> Extrait du texte
━━━━━━━━
Retrouvez la lettre adressée au Premier ministre pour l’interpeller sur les pratiques discriminatoires de l’entreprise ELIOR.
Cette lettre est signée par le groupe parlementaire de la France insoumise ainsi que les parlementaires Marie-George Buffet, Moetai Brotherson et M’jid El Guerrab.
Un rassemblement de soutien aux salariés a lieu aujourd’hui à partir de 9 heures devant le Conseil des prud’hommes de Paris, rue Louis Blanc, dans le 10ème arrondissement Paris.
M. Edouard Philippe, Premier ministre
Hôtel de Matignon
57 rue de Varenne, 75007 Paris
Paris, le 28 janvier 2020
Monsieur le Premier ministre,
Nous voulons par le présent courrier vous amener à réagir aux pratiques inacceptables du groupe ELIOR, pratiques permises par les politiques actuelles en matière d’immigration.
━━━━━━━━
> Données fournies
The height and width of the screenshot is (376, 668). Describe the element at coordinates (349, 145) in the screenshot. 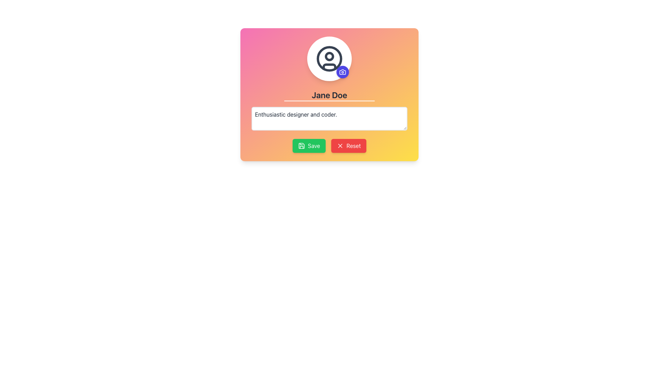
━━━━━━━━
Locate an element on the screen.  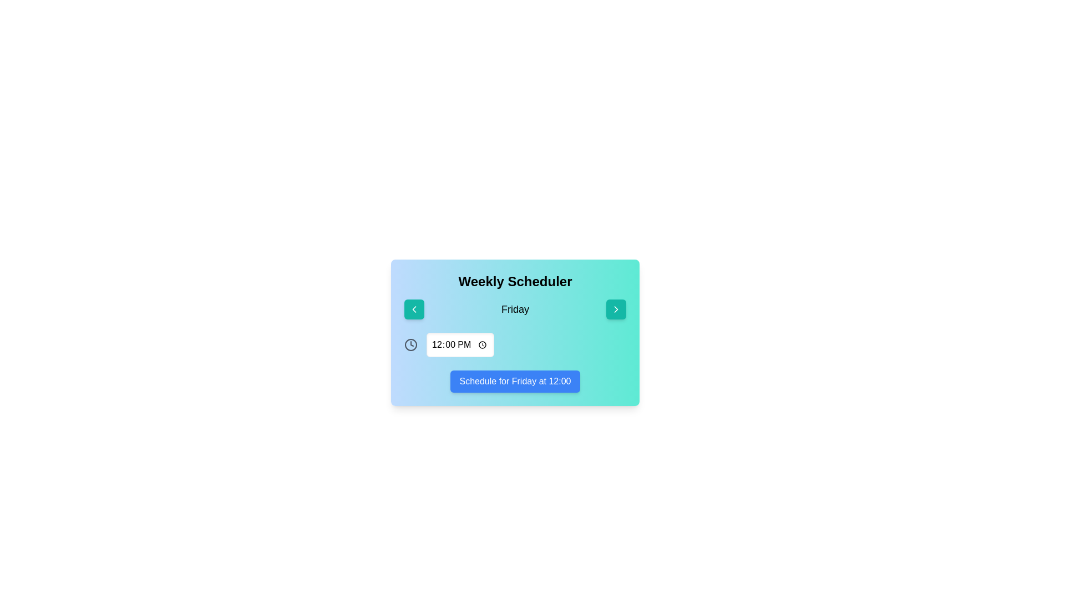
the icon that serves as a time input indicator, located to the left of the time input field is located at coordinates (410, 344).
━━━━━━━━
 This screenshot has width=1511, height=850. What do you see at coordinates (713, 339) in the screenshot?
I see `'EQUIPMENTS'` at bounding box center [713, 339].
━━━━━━━━
> Consigne
Pour chacune des affirmations suivantes, indiquez s'il vous plaît si elle concorde avec l'extrait figurant plus haut, en répondant par oui ou non et en citant à l'identique les mots de l'extrait qui tranchent. 1. La lettre est datée du 28 janvier 2020. 2. Le rassemblement de soutien se tient devant l'Hôtel de Matignon. 3. Marie-George Buffet compte parmi les signataires de la lettre.

> Réponse
1. Oui : « Paris, le 28 janvier 2020 ».
2. Non : « devant le Conseil des prud’hommes de Paris, rue Louis Blanc ».
3. Oui : « les parlementaires Marie-George Buffet, Moetai Brotherson et M’jid El Guerrab ».